Source text start
Showing posts with label flirt. Show all posts
Showing posts with label flirt. Show all posts

Tuesday, 24 November 2015

She’s Flirting With My Boyfriend! A Survival Guide


" 'If they’re friends on social media, she’s the one liking every single post' this brought a smile to my face, how many times have I heard this complaint, but its so very true. 

Come on girls we should all be supporting the same side, so do everyone a favour and get your own boyfriend, leave the ones that are taken alone'.            -  Susan






She’s Flirting With My Boyfriend! A Survival Guide


Nearly every relationship is challenged by a poacher. She might be a co-worker, a ‘friend,’ an ex, or perhaps just some drunk at your local watering hole. Sometimes the situation can be a lot worse. If it’s your friend, or a neighbour, this can turn the situation very sour, very quickly.
So how do you deal with a relationship poacher? First, you need to make sure that the girl is definitely on the prowl, and you’re not getting worked up over nothing. Luckily, the signs are loud and clear.
Source text end
Supplied data start
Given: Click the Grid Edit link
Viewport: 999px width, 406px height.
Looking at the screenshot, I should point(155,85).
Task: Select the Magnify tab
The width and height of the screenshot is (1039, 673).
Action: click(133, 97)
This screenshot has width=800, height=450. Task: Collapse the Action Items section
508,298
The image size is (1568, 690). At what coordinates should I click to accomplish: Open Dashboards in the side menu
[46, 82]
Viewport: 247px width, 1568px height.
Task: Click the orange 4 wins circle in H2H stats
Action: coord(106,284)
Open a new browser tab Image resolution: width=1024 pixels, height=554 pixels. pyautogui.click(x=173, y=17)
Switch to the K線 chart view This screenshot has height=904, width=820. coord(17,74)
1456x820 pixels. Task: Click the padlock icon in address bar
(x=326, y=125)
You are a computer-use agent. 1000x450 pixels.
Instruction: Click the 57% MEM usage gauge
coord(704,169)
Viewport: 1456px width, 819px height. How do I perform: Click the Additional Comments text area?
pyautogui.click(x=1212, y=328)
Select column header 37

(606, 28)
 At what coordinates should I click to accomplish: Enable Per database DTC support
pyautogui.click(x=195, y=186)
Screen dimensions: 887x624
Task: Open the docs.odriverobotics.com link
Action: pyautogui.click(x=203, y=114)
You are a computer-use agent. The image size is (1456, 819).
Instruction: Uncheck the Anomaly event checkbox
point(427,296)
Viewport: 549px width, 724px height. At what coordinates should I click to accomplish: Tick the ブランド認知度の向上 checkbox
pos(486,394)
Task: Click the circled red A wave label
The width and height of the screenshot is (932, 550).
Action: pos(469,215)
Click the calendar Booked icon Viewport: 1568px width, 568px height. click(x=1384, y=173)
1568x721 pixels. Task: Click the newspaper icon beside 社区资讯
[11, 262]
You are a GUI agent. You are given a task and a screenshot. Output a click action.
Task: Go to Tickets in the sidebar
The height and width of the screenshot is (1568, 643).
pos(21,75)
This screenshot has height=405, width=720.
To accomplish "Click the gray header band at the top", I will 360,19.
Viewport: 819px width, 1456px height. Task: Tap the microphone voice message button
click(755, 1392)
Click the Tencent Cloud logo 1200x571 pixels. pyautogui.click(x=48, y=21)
Supplied data end
Pick up the survival guide on dealing with a woman who flirts with your boyfriend and continue writing it from where it stops. You can set the records aside for this.

The answer:
Signs That She’s A Poacher

  • She randomly appears wherever you go
  • Girl will talk your boyfriend’s ear off…but she won’t include you in the conversation
  • She’ll avoid making eye contact with you when she talks to him
  • Although she may throw you a bitchy smile when he’s not looking
  • Any opportunity to touch him, she’ll take it
  • If they’re friends on social media, she’s the one liking every. single. post
  • But if you’re in his post, then she’s never clicked ‘like’
  • She may call or text him at odd hours
This behaviour would be enough to enrage anyone! But before you go Cat 5. Hulk, STOP. It’s time to take a deep breath, count to five, and read this guide.

Step One – Don’t Surrender Your Power

A woman who hits on a taken man has issues. She might be desperate for attention, and is almost guaranteed to be cripplingly insecure. It doesn’t take a rocket scientist to figure out that those two traits often spell disaster. The worst thing you can do is feed her desire for attention by getting angry, or confronting her. By acknowledging her as a threat to your relationship, you’re handing over your power.
For some crazy ladies, ending up with your man isn’t even her real goal. She might want to see if she’s hot enough to threaten you! It could be a challenge, rather than an invasion. Keep your sense of humour, and laugh at her antics! Isn’t it a little embarrassing that she’s behaving like this?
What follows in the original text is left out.